Then I have to put up with a sheet and a horse blanket on top of me getting all mixed up and in a mess.

I tells ya, it’s a real hardship. Where’s my waaaaaaaaaaaaaaaah smiley?

Whereas I prefer it because you can wrap the blanket around you any way you want. It’s snuggly. Tucked sheets mean you sleep propping up a tent. Blagh. And yeah, you can pull them out, but then what’s the point of tucking in at all?

Besides, I move around plenty while I sleep and I’ve never woken up to find my feet sticking out, except for that one time I moved so much I turned the blanket 90 degrees. Huh.

Doing what you describe here would lead to me being mummified and possible strangled by the sheets as I rolled around in my sleep. The tucked sheets mean that they stay put while I turn over, as opposed to them staying with me when I turn over.

Crazy people, I tell ya.

I’m on Omniscient’s side as far tucking in the top sheet; otherwise, you never know where it might end up. Blankets, on the other hand, don’t need to be tucked in.

■ ■ ■ ■ ■

Reproduce the passage about tucking in bedsheets between "Then I have" and "I turn over.", inclusive. You won't need the material that comes next.

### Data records
■ ■ ■ ■ ■

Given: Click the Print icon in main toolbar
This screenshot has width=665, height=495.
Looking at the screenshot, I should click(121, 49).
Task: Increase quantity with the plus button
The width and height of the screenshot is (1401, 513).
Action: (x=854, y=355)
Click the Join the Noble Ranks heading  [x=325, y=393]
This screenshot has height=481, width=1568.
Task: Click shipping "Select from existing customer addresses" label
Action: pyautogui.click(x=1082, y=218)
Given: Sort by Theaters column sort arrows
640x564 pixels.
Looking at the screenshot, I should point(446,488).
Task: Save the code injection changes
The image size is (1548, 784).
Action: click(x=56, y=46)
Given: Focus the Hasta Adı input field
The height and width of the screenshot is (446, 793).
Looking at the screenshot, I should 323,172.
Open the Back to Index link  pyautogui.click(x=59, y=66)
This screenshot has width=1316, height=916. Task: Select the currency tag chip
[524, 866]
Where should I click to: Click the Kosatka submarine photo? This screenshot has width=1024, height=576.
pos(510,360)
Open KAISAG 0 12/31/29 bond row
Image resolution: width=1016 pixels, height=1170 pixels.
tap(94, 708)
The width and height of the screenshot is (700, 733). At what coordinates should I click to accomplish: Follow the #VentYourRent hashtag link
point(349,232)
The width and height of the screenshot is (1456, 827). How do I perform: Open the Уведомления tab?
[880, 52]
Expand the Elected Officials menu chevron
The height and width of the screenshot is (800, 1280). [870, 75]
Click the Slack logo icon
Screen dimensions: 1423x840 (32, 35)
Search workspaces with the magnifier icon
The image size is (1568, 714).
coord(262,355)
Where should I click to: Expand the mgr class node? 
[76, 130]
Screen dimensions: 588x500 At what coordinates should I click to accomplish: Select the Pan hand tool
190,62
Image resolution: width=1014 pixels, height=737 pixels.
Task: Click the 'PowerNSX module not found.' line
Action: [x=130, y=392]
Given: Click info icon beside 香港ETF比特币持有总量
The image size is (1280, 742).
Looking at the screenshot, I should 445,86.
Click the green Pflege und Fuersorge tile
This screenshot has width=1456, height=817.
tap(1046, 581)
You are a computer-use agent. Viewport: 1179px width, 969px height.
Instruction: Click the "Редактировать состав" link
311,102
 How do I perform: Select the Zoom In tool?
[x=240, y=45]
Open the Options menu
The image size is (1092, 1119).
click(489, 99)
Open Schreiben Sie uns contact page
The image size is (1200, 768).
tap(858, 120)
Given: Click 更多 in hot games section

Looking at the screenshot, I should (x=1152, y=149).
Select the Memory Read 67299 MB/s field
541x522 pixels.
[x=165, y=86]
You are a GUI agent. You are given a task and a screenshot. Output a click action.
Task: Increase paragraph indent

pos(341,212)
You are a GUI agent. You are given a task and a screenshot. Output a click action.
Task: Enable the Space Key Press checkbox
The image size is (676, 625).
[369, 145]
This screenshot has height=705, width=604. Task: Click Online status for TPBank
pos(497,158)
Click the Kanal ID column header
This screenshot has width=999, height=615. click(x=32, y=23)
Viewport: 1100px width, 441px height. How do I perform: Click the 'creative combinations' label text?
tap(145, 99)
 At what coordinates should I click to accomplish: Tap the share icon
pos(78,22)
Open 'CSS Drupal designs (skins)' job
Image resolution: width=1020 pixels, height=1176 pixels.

■ ■ ■ ■ ■

### EXERCISE RESULT
Then I have to put up with a sheet and a horse blanket on top of me getting all mixed up and in a mess.

I tells ya, it’s a real hardship. Where’s my waaaaaaaaaaaaaaaah smiley?

Whereas I prefer it because you can wrap the blanket around you any way you want. It’s snuggly. Tucked sheets mean you sleep propping up a tent. Blagh. And yeah, you can pull them out, but then what’s the point of tucking in at all?

Besides, I move around plenty while I sleep and I’ve never woken up to find my feet sticking out, except for that one time I moved so much I turned the blanket 90 degrees. Huh.

Doing what you describe here would lead to me being mummified and possible strangled by the sheets as I rolled around in my sleep. The tucked sheets mean that they stay put while I turn over, as opposed to them staying with me when I turn over.